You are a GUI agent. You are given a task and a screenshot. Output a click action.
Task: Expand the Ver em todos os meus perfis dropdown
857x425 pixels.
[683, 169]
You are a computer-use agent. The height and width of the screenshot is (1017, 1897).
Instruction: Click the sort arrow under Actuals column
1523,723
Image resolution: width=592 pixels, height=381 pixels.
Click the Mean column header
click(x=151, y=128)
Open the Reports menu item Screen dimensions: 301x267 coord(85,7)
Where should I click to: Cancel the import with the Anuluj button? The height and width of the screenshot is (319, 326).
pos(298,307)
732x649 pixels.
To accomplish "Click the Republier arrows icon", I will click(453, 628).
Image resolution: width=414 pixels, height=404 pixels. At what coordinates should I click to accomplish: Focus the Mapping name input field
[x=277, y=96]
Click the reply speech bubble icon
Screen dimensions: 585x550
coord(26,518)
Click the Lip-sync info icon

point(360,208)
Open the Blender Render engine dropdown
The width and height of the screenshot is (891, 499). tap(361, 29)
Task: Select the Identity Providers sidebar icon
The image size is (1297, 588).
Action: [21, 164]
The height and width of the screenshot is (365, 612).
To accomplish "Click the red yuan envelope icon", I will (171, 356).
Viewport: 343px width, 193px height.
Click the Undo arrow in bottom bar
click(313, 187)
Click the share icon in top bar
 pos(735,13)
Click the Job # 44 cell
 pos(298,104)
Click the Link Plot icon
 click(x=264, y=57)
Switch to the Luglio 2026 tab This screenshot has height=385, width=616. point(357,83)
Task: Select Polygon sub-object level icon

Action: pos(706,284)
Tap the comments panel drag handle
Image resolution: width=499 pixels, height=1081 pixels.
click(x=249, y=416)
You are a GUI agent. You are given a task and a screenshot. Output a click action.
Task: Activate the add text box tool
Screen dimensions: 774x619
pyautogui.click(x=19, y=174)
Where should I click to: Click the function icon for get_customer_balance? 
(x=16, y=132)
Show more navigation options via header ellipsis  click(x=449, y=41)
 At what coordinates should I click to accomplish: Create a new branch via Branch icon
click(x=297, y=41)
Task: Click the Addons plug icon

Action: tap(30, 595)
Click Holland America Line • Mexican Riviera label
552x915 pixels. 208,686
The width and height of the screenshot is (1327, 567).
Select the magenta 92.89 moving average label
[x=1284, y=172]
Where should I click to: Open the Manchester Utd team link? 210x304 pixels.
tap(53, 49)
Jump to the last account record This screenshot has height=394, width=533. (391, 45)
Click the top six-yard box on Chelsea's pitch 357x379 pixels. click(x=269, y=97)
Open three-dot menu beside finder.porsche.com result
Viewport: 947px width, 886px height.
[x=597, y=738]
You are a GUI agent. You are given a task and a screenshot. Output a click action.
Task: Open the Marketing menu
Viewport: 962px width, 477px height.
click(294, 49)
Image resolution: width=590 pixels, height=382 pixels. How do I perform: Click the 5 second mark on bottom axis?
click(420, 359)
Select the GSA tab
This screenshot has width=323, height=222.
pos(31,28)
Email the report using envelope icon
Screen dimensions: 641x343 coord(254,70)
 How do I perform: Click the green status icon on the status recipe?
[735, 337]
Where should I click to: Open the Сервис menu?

- Activity: Each line containing the word "will" needs to be copied from the data above.

- Written response:
To accomplish "Click the Republier arrows icon", I will click(453, 628).
To accomplish "Click the red yuan envelope icon", I will (171, 356).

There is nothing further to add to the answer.